> _MATERIAL PROVIDED_
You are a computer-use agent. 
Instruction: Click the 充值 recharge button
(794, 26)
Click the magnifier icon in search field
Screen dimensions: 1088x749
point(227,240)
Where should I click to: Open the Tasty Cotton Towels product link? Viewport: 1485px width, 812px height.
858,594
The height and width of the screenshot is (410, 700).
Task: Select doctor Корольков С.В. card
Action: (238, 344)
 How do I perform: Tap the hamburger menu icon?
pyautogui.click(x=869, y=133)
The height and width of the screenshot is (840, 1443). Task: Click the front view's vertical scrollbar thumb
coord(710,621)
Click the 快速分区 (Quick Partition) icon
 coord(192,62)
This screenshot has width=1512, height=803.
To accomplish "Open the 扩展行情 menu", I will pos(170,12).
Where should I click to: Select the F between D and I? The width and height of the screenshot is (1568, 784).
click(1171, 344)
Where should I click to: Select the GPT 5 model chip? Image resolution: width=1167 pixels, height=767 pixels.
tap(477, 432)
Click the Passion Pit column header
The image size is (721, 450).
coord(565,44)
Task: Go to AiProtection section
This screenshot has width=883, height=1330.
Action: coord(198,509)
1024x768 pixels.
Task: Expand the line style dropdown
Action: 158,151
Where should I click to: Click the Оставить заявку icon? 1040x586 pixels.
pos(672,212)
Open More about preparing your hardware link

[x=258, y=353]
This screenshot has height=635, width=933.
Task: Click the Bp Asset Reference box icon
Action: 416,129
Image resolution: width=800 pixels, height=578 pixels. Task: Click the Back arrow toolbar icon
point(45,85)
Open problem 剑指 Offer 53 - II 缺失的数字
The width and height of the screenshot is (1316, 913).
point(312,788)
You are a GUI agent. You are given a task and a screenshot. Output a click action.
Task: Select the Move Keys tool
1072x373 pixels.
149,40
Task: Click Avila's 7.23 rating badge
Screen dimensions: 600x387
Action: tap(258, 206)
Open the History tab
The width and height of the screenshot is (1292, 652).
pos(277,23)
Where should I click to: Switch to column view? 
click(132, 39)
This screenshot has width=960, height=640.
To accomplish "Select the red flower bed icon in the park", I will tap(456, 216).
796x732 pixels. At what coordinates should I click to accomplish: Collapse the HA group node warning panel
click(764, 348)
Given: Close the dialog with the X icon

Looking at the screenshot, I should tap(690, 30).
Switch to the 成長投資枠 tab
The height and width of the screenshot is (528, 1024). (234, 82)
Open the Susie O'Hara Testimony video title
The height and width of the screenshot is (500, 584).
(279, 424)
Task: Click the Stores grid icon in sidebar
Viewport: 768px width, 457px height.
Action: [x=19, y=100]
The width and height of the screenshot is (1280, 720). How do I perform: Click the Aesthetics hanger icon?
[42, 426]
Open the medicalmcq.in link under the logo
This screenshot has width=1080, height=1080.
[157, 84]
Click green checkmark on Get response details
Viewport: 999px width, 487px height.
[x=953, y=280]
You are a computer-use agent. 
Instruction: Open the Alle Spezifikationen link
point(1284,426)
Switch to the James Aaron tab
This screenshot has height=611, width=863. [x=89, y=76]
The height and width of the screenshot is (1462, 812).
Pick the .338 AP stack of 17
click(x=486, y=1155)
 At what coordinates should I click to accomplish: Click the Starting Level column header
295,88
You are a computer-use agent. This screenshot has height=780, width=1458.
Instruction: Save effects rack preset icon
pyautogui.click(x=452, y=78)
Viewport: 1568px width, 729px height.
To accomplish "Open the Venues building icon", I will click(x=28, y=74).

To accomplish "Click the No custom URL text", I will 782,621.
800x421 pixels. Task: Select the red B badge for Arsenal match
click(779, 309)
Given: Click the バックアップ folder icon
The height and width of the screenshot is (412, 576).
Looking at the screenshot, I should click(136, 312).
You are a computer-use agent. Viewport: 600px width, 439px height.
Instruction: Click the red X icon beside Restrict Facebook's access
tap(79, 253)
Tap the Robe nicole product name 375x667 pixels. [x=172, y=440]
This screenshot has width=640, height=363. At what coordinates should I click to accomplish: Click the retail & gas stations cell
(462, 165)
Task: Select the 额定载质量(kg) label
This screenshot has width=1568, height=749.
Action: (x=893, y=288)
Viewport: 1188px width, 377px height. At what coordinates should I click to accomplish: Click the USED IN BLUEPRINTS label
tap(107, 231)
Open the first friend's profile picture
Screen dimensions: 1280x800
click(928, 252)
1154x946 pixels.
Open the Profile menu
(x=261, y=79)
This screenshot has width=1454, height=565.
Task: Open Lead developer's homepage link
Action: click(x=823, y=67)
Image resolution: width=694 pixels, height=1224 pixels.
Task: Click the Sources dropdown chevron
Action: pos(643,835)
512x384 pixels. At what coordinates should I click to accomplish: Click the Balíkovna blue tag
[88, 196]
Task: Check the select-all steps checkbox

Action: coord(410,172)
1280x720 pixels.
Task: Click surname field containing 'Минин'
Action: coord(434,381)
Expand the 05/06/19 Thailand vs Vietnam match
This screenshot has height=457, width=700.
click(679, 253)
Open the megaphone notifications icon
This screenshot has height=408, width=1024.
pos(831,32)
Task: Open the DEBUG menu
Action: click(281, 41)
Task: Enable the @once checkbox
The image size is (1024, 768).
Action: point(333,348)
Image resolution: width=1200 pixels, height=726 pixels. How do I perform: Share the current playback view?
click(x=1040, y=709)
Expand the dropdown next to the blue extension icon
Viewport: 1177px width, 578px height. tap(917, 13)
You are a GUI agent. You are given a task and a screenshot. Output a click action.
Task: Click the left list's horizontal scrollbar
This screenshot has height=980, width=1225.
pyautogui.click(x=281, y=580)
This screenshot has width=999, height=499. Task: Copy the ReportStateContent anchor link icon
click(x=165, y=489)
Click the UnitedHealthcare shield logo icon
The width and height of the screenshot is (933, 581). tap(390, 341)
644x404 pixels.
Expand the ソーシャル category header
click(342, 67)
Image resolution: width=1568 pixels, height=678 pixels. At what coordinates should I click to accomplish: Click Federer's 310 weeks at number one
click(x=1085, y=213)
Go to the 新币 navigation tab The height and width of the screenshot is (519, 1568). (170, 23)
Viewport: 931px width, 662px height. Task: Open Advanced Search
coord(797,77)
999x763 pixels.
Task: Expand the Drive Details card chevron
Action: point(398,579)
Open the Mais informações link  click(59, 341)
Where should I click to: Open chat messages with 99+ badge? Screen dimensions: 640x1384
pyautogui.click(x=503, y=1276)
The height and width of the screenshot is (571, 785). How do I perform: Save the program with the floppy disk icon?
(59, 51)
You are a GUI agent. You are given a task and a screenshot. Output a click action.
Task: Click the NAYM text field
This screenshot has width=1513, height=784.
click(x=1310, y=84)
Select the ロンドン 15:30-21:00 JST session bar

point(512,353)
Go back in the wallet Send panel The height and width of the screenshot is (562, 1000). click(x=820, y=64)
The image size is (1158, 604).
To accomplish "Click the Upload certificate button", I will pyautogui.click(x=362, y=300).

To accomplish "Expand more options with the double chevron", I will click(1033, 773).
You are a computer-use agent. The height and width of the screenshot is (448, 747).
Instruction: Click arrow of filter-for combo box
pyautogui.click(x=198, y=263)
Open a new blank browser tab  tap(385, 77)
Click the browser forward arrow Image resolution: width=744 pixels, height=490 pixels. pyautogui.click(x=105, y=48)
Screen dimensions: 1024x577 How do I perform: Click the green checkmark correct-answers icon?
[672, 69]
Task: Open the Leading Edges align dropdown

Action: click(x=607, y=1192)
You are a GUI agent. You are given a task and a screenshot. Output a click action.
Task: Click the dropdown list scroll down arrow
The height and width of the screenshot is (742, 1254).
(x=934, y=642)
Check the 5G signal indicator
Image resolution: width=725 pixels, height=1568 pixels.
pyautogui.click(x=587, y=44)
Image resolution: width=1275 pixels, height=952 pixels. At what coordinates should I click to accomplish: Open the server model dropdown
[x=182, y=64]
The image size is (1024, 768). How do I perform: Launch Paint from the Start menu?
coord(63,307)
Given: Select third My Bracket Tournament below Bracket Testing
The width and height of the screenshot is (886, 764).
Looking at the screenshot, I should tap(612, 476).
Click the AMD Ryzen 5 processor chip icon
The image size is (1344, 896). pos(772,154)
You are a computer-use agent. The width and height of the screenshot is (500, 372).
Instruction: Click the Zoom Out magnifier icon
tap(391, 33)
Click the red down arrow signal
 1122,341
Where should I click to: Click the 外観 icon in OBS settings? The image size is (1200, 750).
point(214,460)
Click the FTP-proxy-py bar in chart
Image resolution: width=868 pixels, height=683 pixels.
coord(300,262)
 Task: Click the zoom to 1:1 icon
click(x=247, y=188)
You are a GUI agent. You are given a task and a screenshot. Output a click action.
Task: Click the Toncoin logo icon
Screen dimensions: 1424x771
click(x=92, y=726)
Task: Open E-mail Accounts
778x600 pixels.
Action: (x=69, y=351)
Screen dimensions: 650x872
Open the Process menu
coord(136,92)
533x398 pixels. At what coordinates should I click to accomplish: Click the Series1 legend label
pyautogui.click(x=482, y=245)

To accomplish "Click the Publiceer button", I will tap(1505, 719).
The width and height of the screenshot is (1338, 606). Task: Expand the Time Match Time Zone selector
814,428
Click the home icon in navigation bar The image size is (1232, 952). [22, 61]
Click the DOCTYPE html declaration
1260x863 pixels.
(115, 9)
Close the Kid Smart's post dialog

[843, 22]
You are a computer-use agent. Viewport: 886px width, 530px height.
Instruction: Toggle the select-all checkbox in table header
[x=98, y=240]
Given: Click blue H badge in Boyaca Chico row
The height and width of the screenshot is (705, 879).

> _WORK TASK_
Copy the entries above exactly, but only from the line holding "The image size is (1158, 604)." through the line holding "Click the browser", both included.

> _WRITTEN REPLY_
The image size is (1158, 604).
To accomplish "Click the Upload certificate button", I will pyautogui.click(x=362, y=300).

To accomplish "Expand more options with the double chevron", I will click(1033, 773).
You are a computer-use agent. The height and width of the screenshot is (448, 747).
Instruction: Click arrow of filter-for combo box
pyautogui.click(x=198, y=263)
Open a new blank browser tab  tap(385, 77)
Click the browser forward arrow Image resolution: width=744 pixels, height=490 pixels. pyautogui.click(x=105, y=48)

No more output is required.